* **WHAT NEEDS TO BE DONE**:
Exactly as they stand, copy the lines from the one containing "Given: Visit the @HardDriveMag profile handle" to the final line of the data; leave out the pictures.

* **DATA**:
┌────────

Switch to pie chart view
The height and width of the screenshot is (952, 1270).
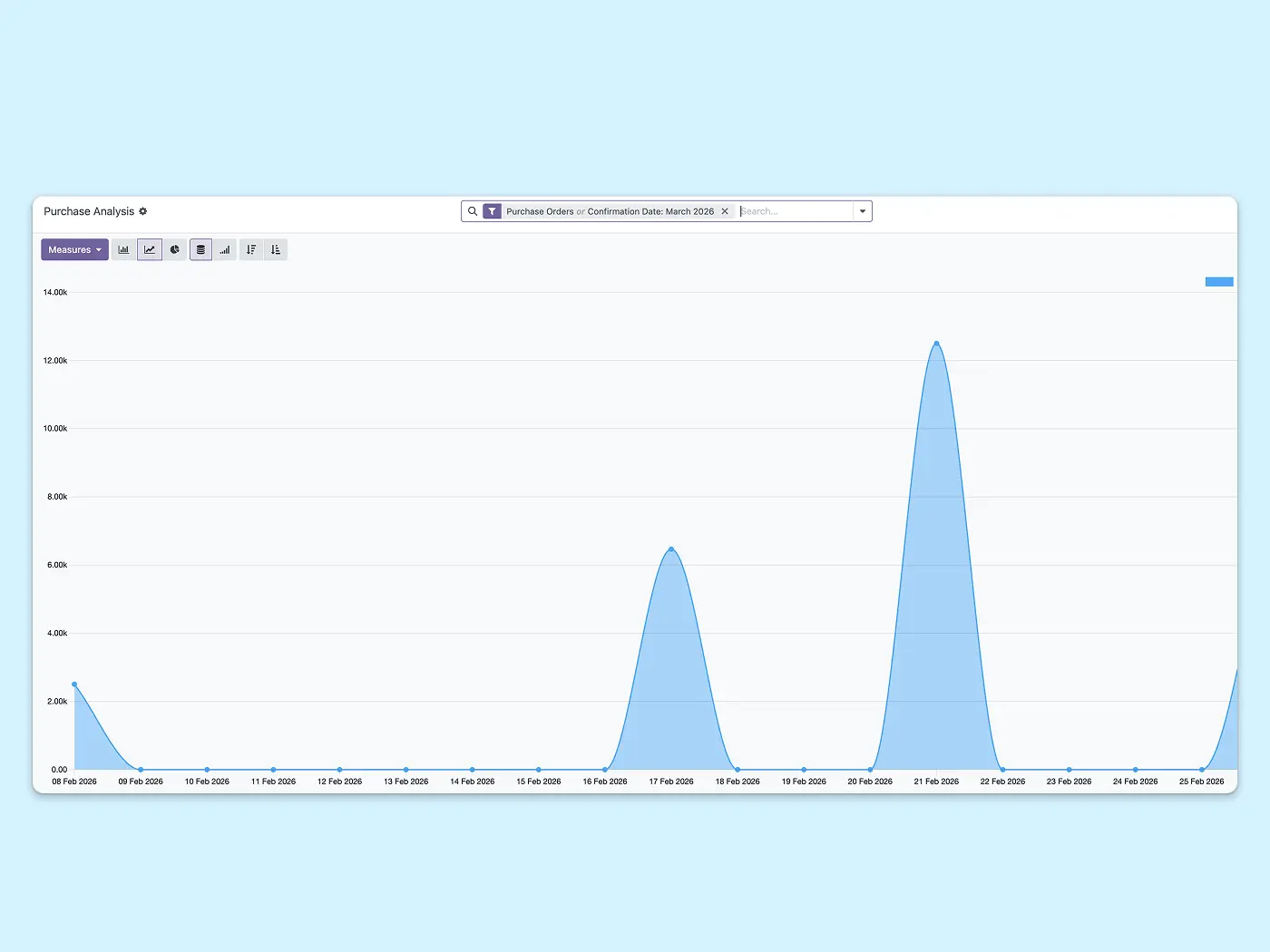pos(175,249)
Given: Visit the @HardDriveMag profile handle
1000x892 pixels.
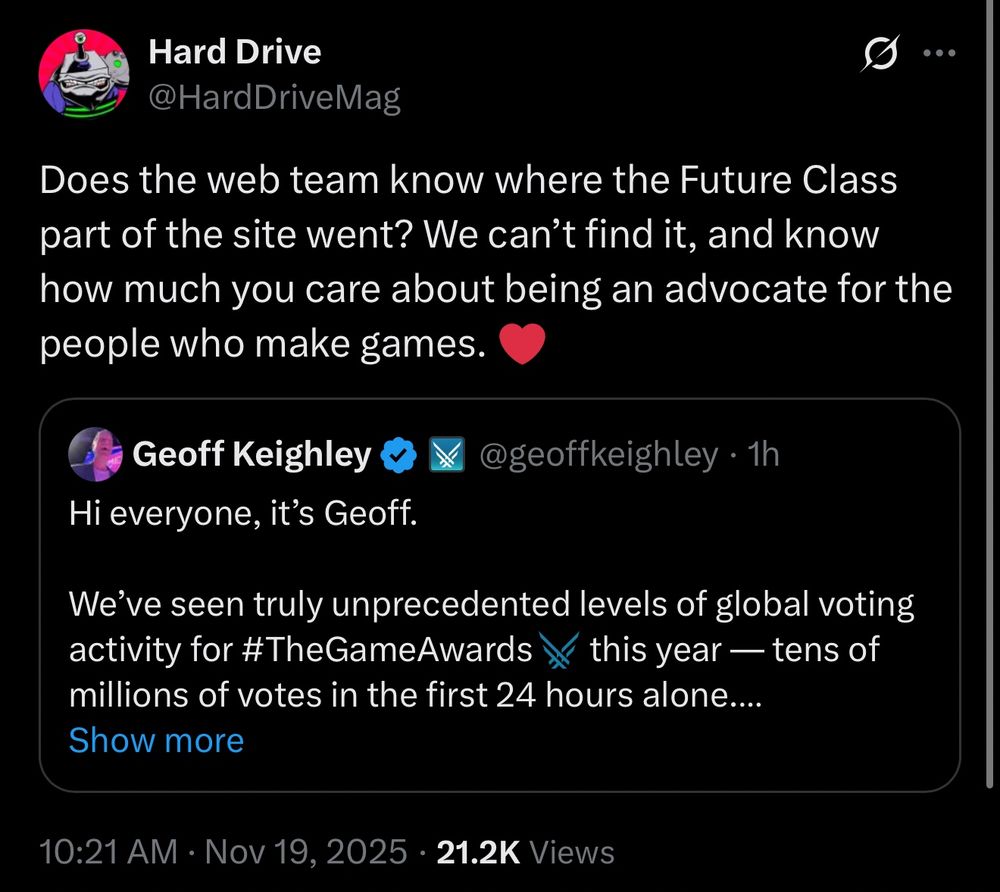Looking at the screenshot, I should (x=275, y=96).
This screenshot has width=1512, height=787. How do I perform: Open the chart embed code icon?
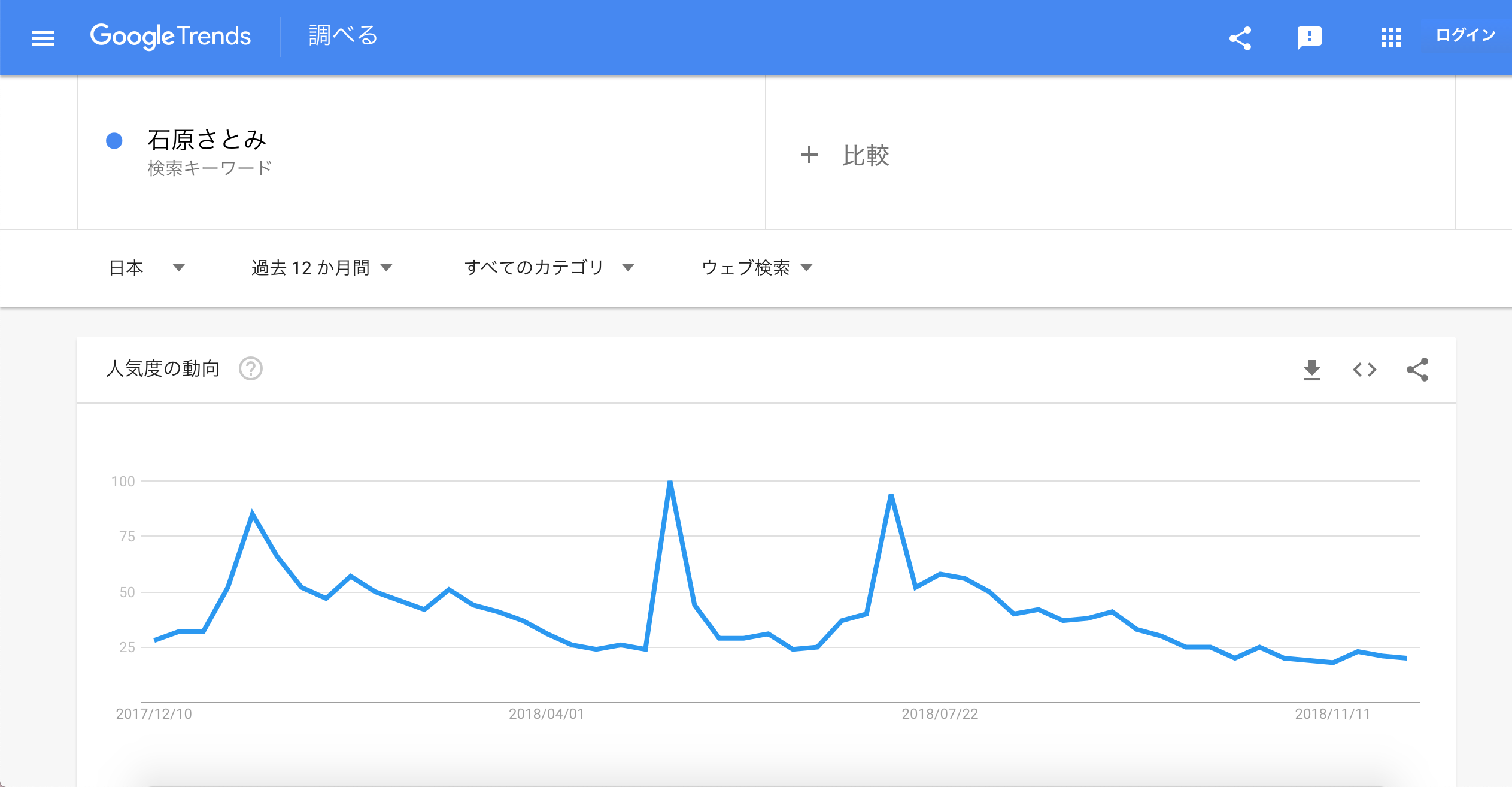point(1364,370)
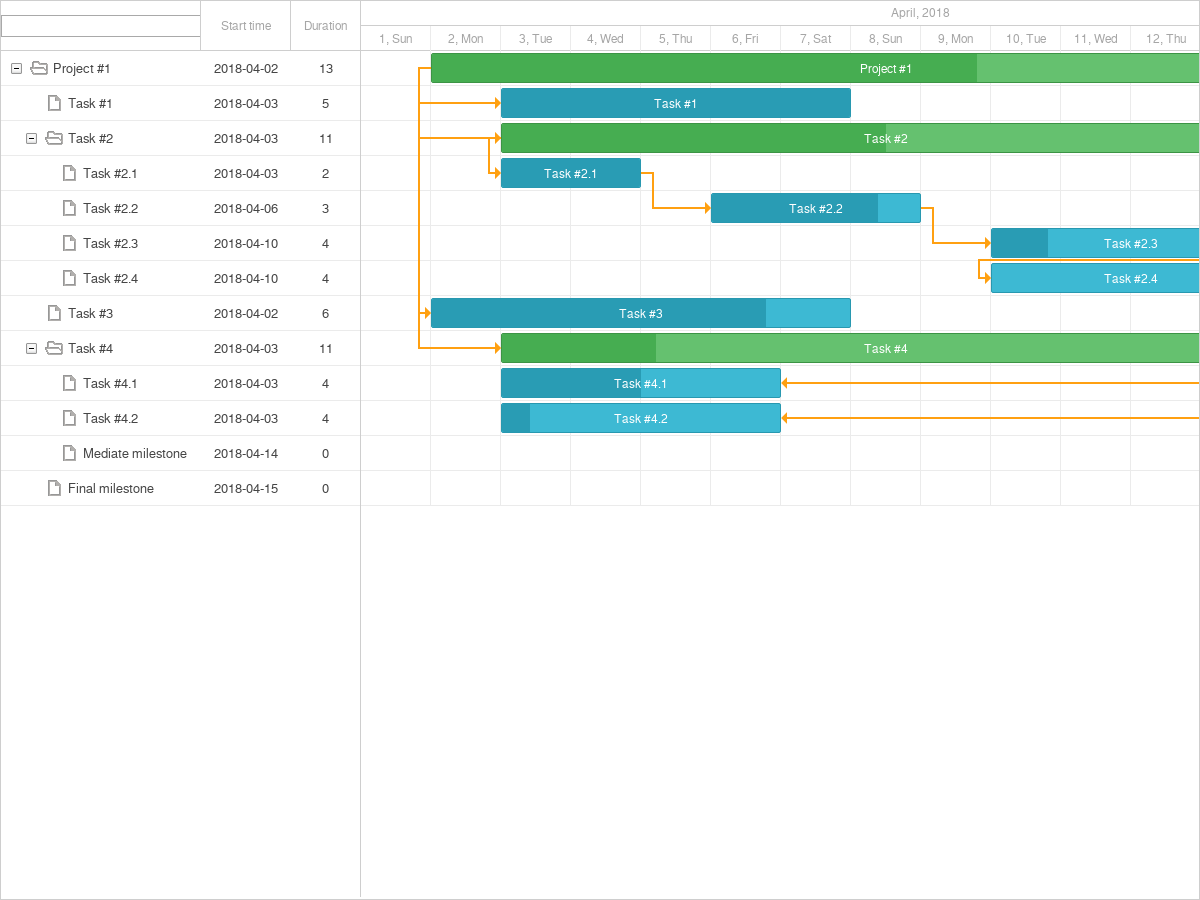Click the Task #2 folder icon
This screenshot has height=900, width=1200.
(53, 138)
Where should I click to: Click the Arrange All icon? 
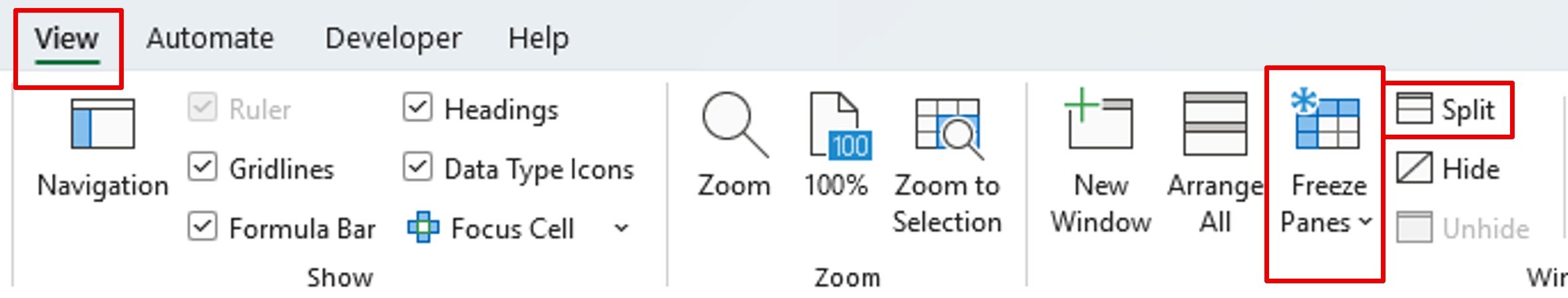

└────────

* **EXERCISE RESULT**:
Given: Visit the @HardDriveMag profile handle
1000x892 pixels.
Looking at the screenshot, I should (x=275, y=96).
This screenshot has width=1512, height=787. How do I perform: Open the chart embed code icon?
point(1364,370)
Click the Task #2 folder icon
This screenshot has height=900, width=1200.
(53, 138)
Where should I click to: Click the Arrange All icon? 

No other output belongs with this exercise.